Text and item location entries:
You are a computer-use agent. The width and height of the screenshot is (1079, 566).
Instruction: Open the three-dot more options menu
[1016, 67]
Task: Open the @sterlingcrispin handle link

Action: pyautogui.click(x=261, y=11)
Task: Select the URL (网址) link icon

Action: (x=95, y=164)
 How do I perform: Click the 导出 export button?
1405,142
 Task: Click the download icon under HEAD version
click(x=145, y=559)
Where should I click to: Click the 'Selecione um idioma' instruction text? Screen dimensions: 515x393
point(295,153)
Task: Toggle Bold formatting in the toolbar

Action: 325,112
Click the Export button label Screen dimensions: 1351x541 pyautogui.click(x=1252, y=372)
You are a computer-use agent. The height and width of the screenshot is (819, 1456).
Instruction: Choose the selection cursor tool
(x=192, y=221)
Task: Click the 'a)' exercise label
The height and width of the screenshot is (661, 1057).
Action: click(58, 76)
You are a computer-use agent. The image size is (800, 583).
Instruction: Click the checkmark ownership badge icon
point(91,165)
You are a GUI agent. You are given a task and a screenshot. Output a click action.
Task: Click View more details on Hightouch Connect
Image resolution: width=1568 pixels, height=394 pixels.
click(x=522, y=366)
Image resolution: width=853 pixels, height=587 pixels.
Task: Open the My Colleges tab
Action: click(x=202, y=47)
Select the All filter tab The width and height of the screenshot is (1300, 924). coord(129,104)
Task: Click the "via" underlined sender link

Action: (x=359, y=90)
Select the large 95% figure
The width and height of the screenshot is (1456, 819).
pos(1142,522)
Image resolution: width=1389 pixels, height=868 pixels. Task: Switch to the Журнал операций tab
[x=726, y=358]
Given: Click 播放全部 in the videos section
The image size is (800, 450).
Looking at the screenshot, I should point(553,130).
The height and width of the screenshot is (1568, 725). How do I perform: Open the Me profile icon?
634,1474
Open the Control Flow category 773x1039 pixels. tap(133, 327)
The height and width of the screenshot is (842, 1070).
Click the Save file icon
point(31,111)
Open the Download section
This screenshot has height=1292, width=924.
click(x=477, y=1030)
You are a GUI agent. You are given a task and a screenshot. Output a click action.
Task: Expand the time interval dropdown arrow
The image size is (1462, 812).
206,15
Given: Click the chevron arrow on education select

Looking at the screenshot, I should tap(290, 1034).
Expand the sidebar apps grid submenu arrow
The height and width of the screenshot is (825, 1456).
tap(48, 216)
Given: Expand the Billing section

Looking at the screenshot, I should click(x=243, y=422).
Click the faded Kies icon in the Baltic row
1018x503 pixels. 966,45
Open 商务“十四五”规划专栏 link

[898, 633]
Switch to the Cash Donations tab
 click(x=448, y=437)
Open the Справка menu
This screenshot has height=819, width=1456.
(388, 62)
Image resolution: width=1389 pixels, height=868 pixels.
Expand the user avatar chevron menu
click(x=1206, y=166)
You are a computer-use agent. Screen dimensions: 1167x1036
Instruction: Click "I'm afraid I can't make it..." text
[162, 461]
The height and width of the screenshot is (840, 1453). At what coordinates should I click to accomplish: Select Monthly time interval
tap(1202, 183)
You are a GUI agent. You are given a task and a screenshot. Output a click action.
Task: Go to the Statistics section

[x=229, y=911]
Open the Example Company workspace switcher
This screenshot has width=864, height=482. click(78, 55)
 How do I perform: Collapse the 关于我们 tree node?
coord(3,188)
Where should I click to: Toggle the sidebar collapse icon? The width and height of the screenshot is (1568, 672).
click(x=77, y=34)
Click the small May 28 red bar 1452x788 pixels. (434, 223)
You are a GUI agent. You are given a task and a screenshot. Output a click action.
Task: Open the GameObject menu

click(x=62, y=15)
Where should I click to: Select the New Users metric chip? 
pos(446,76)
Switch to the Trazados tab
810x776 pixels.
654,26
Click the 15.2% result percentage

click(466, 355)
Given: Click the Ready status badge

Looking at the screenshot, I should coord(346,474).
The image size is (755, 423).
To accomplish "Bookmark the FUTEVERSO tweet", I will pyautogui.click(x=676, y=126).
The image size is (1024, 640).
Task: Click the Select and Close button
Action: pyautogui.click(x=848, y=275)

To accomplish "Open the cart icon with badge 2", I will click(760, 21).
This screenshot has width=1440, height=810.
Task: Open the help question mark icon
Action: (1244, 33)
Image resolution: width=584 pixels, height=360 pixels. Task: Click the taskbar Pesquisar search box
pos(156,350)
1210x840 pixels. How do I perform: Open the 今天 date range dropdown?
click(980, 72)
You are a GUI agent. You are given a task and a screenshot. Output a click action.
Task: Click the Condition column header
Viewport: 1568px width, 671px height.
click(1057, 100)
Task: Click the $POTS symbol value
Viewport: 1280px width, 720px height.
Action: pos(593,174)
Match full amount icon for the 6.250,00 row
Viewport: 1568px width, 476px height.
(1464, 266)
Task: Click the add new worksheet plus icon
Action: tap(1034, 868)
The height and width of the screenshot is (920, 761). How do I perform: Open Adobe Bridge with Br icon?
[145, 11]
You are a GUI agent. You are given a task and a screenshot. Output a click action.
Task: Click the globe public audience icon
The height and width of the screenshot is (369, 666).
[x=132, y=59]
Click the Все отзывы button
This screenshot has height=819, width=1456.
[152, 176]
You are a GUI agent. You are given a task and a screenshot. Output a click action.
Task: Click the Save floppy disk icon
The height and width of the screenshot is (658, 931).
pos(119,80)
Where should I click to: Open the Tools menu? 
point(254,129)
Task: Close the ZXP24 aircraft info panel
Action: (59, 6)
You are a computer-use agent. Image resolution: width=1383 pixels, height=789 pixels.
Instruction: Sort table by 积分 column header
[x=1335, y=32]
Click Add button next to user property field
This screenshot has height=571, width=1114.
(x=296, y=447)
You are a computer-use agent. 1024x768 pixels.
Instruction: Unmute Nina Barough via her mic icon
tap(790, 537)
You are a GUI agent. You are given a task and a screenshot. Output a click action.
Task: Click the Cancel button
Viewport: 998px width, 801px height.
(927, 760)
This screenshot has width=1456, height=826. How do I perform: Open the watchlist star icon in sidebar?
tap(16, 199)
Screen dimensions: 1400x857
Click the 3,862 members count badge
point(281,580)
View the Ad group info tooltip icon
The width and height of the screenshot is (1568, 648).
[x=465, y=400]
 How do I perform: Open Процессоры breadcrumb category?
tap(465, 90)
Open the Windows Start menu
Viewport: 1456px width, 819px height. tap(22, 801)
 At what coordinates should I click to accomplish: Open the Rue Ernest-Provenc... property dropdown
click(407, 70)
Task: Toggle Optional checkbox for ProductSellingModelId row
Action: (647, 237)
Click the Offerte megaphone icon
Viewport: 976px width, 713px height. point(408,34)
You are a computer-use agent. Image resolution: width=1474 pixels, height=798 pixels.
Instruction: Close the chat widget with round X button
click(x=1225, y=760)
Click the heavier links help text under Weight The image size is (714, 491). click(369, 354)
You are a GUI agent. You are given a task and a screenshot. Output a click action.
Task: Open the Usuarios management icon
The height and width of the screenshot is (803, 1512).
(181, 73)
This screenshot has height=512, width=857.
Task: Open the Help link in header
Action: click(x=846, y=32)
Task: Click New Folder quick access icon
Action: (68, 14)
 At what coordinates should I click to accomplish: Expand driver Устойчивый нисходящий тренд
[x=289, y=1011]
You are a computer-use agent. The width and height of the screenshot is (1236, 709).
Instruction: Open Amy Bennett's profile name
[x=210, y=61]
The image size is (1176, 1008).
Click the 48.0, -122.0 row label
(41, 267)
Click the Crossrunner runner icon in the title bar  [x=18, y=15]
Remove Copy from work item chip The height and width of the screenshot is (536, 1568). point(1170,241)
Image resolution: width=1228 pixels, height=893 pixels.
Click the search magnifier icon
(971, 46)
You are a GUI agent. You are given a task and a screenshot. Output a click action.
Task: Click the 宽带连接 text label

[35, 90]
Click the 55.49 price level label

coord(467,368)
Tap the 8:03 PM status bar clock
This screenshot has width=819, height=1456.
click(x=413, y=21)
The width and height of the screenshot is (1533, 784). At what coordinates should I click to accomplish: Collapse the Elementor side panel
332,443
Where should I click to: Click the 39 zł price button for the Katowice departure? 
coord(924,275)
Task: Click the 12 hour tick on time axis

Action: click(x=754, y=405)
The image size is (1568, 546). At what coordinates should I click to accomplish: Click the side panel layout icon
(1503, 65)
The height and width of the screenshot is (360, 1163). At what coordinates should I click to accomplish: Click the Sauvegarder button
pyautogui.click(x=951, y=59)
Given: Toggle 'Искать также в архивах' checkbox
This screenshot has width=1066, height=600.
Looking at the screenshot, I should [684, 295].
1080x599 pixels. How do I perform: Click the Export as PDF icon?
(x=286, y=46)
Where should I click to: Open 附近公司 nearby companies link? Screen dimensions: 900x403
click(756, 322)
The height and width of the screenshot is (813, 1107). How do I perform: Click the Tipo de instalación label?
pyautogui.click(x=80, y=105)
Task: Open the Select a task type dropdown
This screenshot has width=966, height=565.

DIRECTION: Extract the stretch from the line containing "The image size is (1176, 1008)." through the line containing "Action: click(x=754, y=405)", inclusive, and reproduce those lines verbatim.

EXERCISE SOLUTION:
The image size is (1176, 1008).
Click the 48.0, -122.0 row label
(41, 267)
Click the Crossrunner runner icon in the title bar  [x=18, y=15]
Remove Copy from work item chip The height and width of the screenshot is (536, 1568). point(1170,241)
Image resolution: width=1228 pixels, height=893 pixels.
Click the search magnifier icon
(971, 46)
You are a GUI agent. You are given a task and a screenshot. Output a click action.
Task: Click the 宽带连接 text label

[35, 90]
Click the 55.49 price level label

coord(467,368)
Tap the 8:03 PM status bar clock
This screenshot has width=819, height=1456.
click(x=413, y=21)
The width and height of the screenshot is (1533, 784). At what coordinates should I click to accomplish: Collapse the Elementor side panel
332,443
Where should I click to: Click the 39 zł price button for the Katowice departure? 
coord(924,275)
Task: Click the 12 hour tick on time axis

Action: click(x=754, y=405)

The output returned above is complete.